A escolha por pontos em vez de dinheiro não é por acaso. Mercados de previsão com valores reais são fortemente regulados nos Estados Unidos, sob a fiscalização de órgãos como a CFTC. Ao começar apenas com pontos, a Meta reduz o atrito regulatório e ganha tempo para entender o terreno, sem descartar a possibilidade de adicionar transações financeiras mais adiante. O Arena também nasceria como um app separado do Facebook e do Instagram, embora possa se beneficiar deles para crescer.
E é justamente nesse ponto que está a maior arma da empresa: a distribuição. A Meta reúne cerca de 3,56 bilhões de usuários ativos diários somando seus aplicativos, uma base que rivais como Polymarket e Kalshi simplesmente não têm. Lançar um produto novo dentro desse ecossistema barateia drasticamente o custo de aquisição de usuários — um diferencial que assustou o mercado: ações de empresas do setor caíram após a notícia vir à tona.
Não é a primeira investida da Meta nesse território.
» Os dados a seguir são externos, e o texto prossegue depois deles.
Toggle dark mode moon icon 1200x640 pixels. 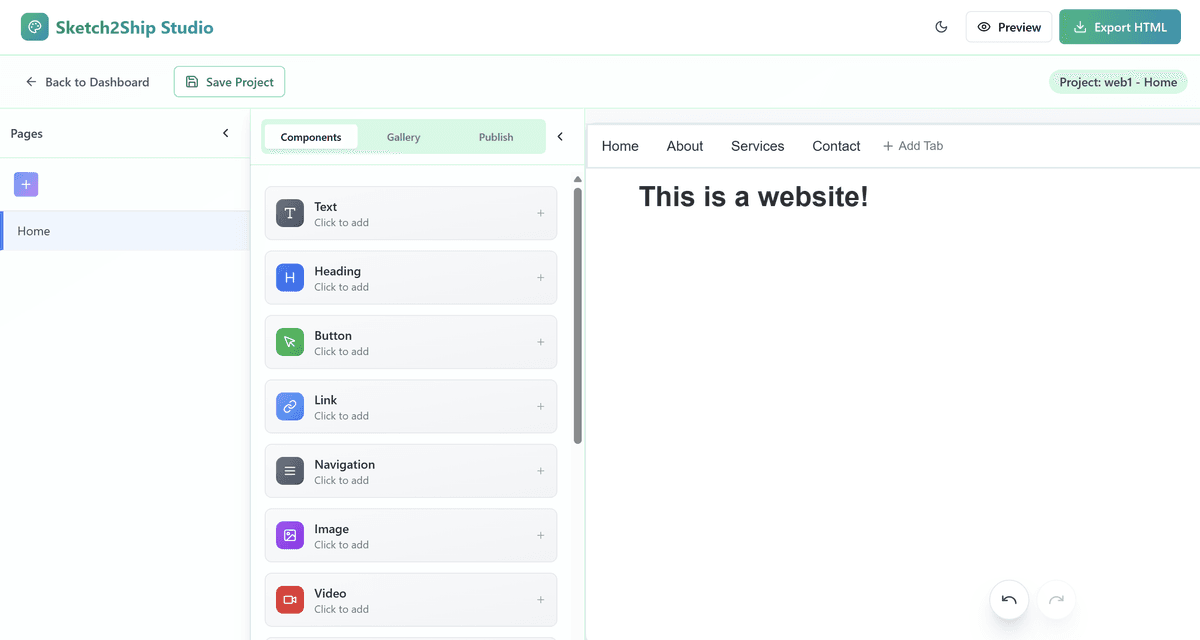click(x=941, y=27)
Em 2020, a companhia lançou e depois encerrou o Forecast, um app de previsões baseado em pontos virtuais. A diferença, agora, é o contexto: o volume mensal negociado nas grandes plataformas de previsão saltou para cerca de US$ 24 bilhões no início de 2026, transformando um nicho de curiosos em um setor disputado a peso de ouro.
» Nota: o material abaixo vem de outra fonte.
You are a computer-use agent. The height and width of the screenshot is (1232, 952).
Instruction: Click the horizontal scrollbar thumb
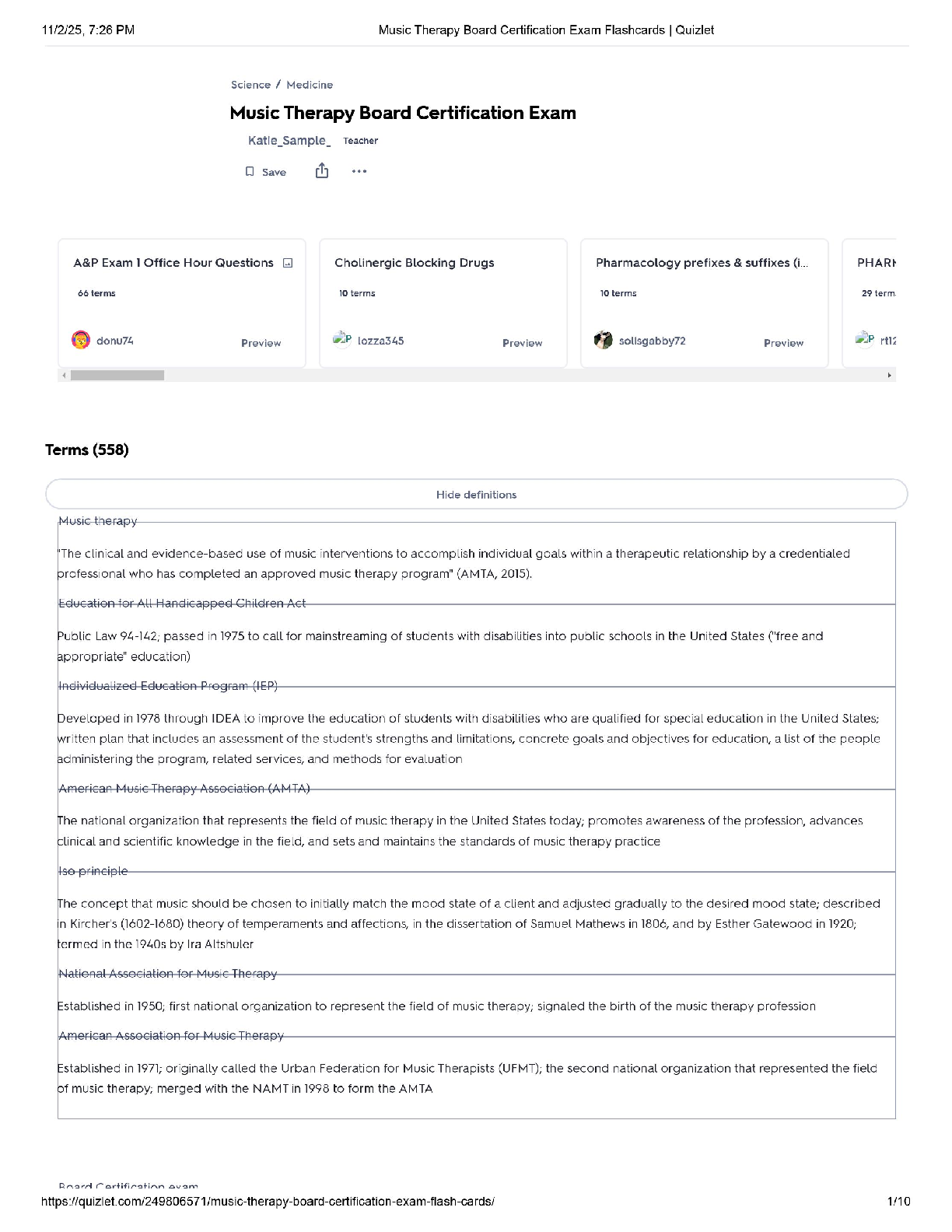[x=117, y=375]
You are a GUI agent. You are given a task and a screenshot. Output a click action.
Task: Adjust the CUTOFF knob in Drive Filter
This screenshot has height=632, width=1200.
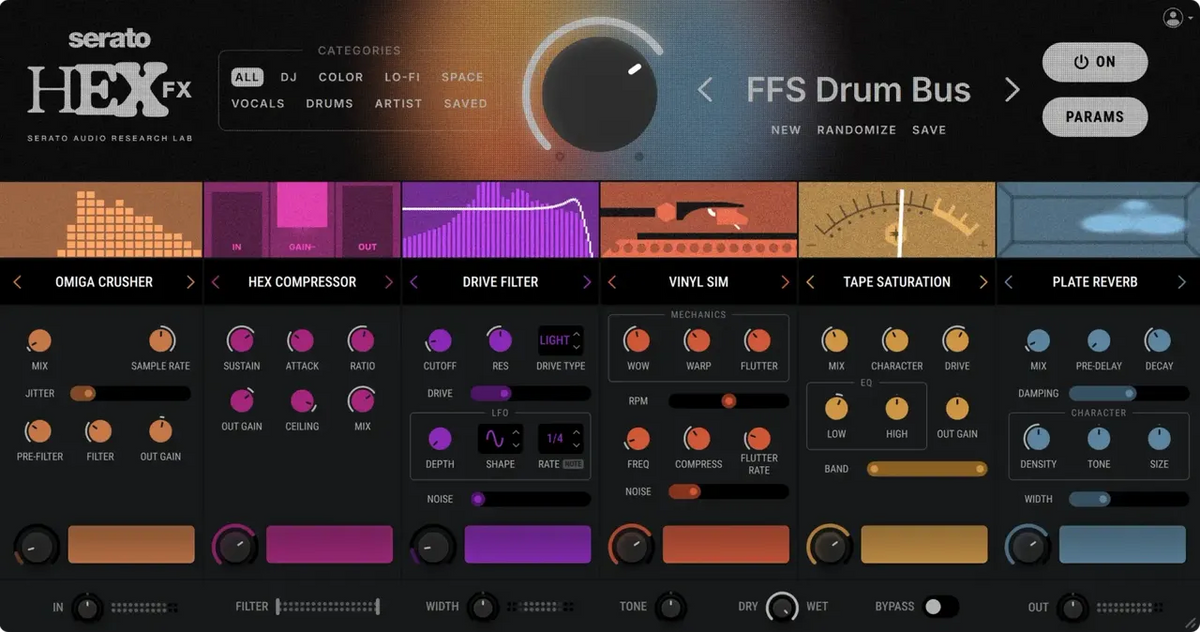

Para o público brasileiro, ainda é cedo para empolgação. Não há data de lançamento, tampouco confirmação de que o Arena chegará ao país ou de como ele se encaixaria nas regras locais sobre apostas. Por enquanto, vale acompanhar o movimento como mais um sinal de para onde as gigantes de tecnologia estão olhando — e de como a fronteira entre rede social, jogo e mercado financeiro segue ficando cada vez mais tênue.